Kremler threw for 266 yards and four touchdowns, including a 26-yard touchdown pass to his twin brother Zairech. Kremler also led the team in rushing with 134 yards and a touchdown. Olti Shala ran for another 58 yards and a touchdown. Receiver Sebastian Hansen caught six passes and one touchdown, and Hayden Naylor made two receptions, both for touchdowns.

It doesn’t get any more family friendly than Kremler throwing to Kremler, but the family connections continue.

Since Gideon and Zairech can remember, they’ve thrown the ball around with big brother and 2015 Rams’ grad Justice (SFU), and their cousins, a pair of brothers who are also current Rams, Josh (Grade 12) and Joe (Grade 9) Lucas.

Josh, a senior team receiver and safety, is one of many names who are ready to step out of the shadow this season. Gideon and Josh have already connected multiple times, with Josh potting two touchdown passes in the 40-0 preseason win over Veronia, Ore., and another in the 35-18 preseason win over the John Barsby Bulldogs.

“Gideon has improved even more over the offseason. He’s been grinding in the gym, on and off the field, he’ll be even better,” Josh said. “The Oregon win was good for confidence but there’s things [as a team] we can clean up.”

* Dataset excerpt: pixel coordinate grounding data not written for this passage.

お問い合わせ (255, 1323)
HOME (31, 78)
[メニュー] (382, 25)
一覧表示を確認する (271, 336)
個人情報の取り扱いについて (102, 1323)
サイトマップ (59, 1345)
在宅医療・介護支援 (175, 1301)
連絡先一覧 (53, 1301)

Among the many names who are ready to shine for the Rams are Quinn Jenish, Nik Shuck and Olti Shala.Early seedings have the Rams listed as a contender, but not as a runaway favourite. And that’s just fine for program director and head coach Mark Townsend, who has successfully found ways to deal with the team’s high expectations.

“Flying under the radar is not necessarily a bad thing,” Townsend said. “One ranking has us in the top five, which is fine, we know we haven’t earned anything yet. It give the kids a chance to prove the critics wrong.”